Лицо старика вдруг посветлело, озарилось экстазом. Через слезы-страдания он смотрел на отдаленные поймы реки Урала, на расстилавшиеся родные просторы степей.
— Благодать-то какая! Благодать какая…
Никто не проронил ни слова. Кто-то из «безумцев» схватился за полотенце и старательно протирал лицо. Кто-то пошел к Чагану «вымыть руки». Толстой сидел молча и весь ушел в себя, только шумное дыхание выдавало его волнение.

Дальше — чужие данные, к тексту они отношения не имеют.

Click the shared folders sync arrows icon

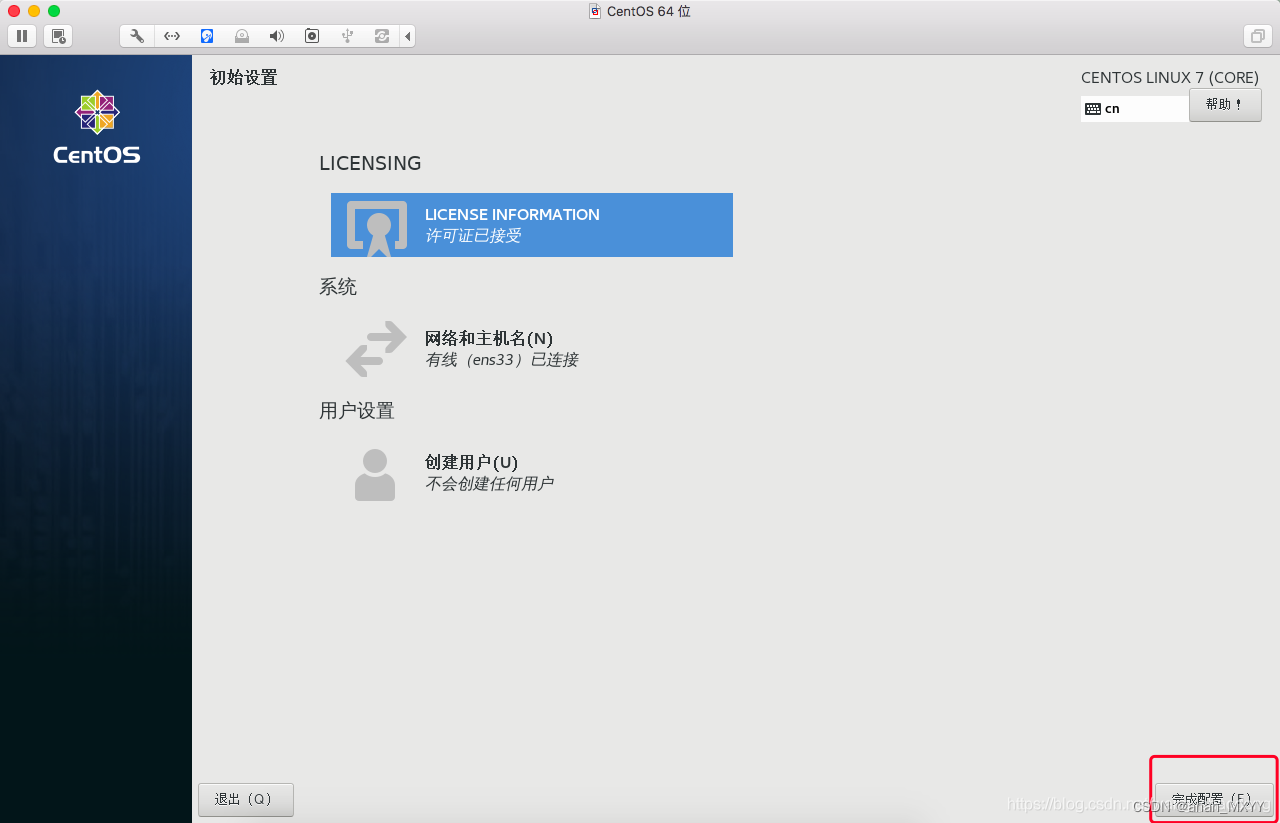(x=381, y=36)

— Эх, старина, и моя судьбина схожа с твоей. Очень схожа. Я тоже бросал любимую Родину… Жил годы на чужбине… Вот вернулся и теперь зажил, как вновь народился. И у меня тогда неладно вышло…

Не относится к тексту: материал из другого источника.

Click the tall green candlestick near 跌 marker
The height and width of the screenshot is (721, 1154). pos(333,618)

Понимающе-нежно взял старик руку Толстого и сжал ее в длительном крепком пожатии. Толстой хотел было обнять старика, но тот, сделав быстрый полуоборот, твердым шагом, по-военному, пошел к своей арбе…
3. «Прощай, Уральск! Тронулись!»
Когда 20 августа, в 4 часа дня, девять «безумцев» разместились в двух весельных лодках, то все облегченно вздохнули: «Уф!» и весело рассмеялись — так это «Уф!» вышло согласованно, словно по команде: видно, всем за два дня жизни в городе очертенели зной, пыль и томящая скука ожидания.

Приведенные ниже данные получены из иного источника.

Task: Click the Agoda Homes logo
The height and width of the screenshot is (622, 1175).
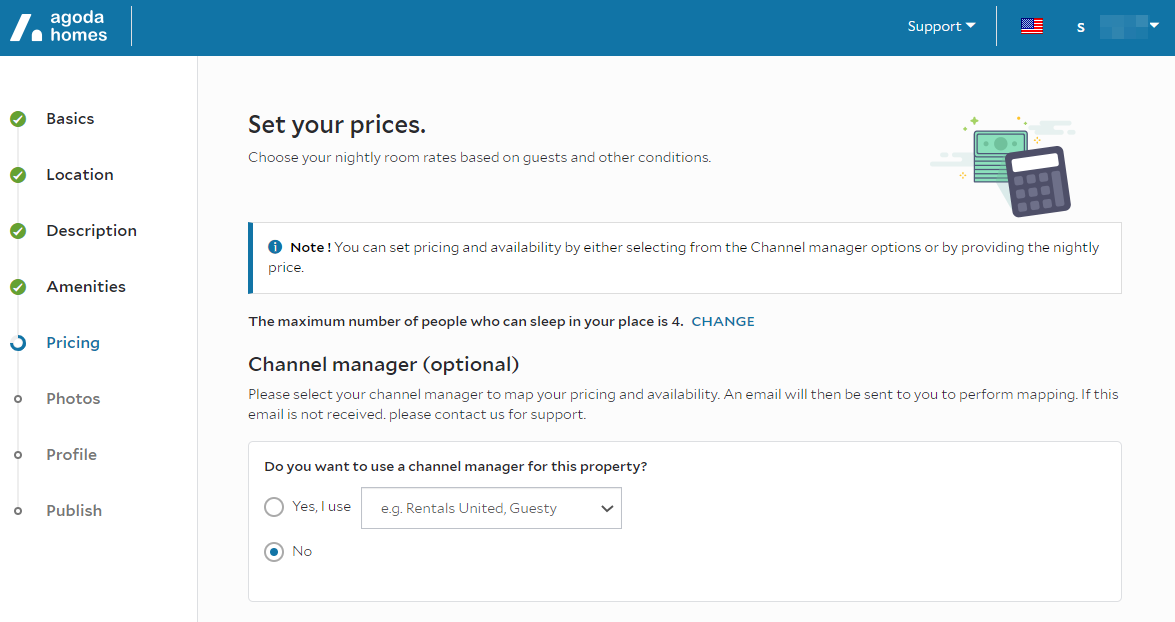Action: (x=59, y=27)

Как только лодки вышли на стремя, гребцы подняли весла и, сцепившись бортами, дружно запели:
Наш путь далек, тверда рука… Пой песни, пой! Как друга встретит нас река, Пой песни, пой! Очаг — костер, палатка — дом, И город стал далеким сном. Мы пьем за счастье этих дней. Теснее круг, друзья, тесней…На берегу, над головами провожавших, замелькали белые платочки, цветные шарфики, шляпы, фуражки. Но лодки быстро зашли за поворот, и провожающие скрылись. Теперь лодки пошли отдельно, но рядом. Некоторое время все молчали, но вот вспыхнул взрыв веселого хохота.
— Ну-ну, удружил, доктор! Ничего не нашел в Уральске лучшего, как сумасшедший дом… Нашли развлечение — нечего сказать!
Когда хохот стих, Толстой серьезно заметил:
— Это я… предложил Николаю Павловичу — прогуляться к безумцам. Надо же писателю знать разницу между безумцами, сидящими в сумасшедшем доме, за решетками, и нами, примостившимися в утлых лодках. Там сидят крепко, прочно, под охраной гувернеров-санитаров… Ну, а мы?!
И Алексей Николаевич показал, как глубоко осели под тяжестью людей и багажа лодки: от воды до бортов было не более ладони.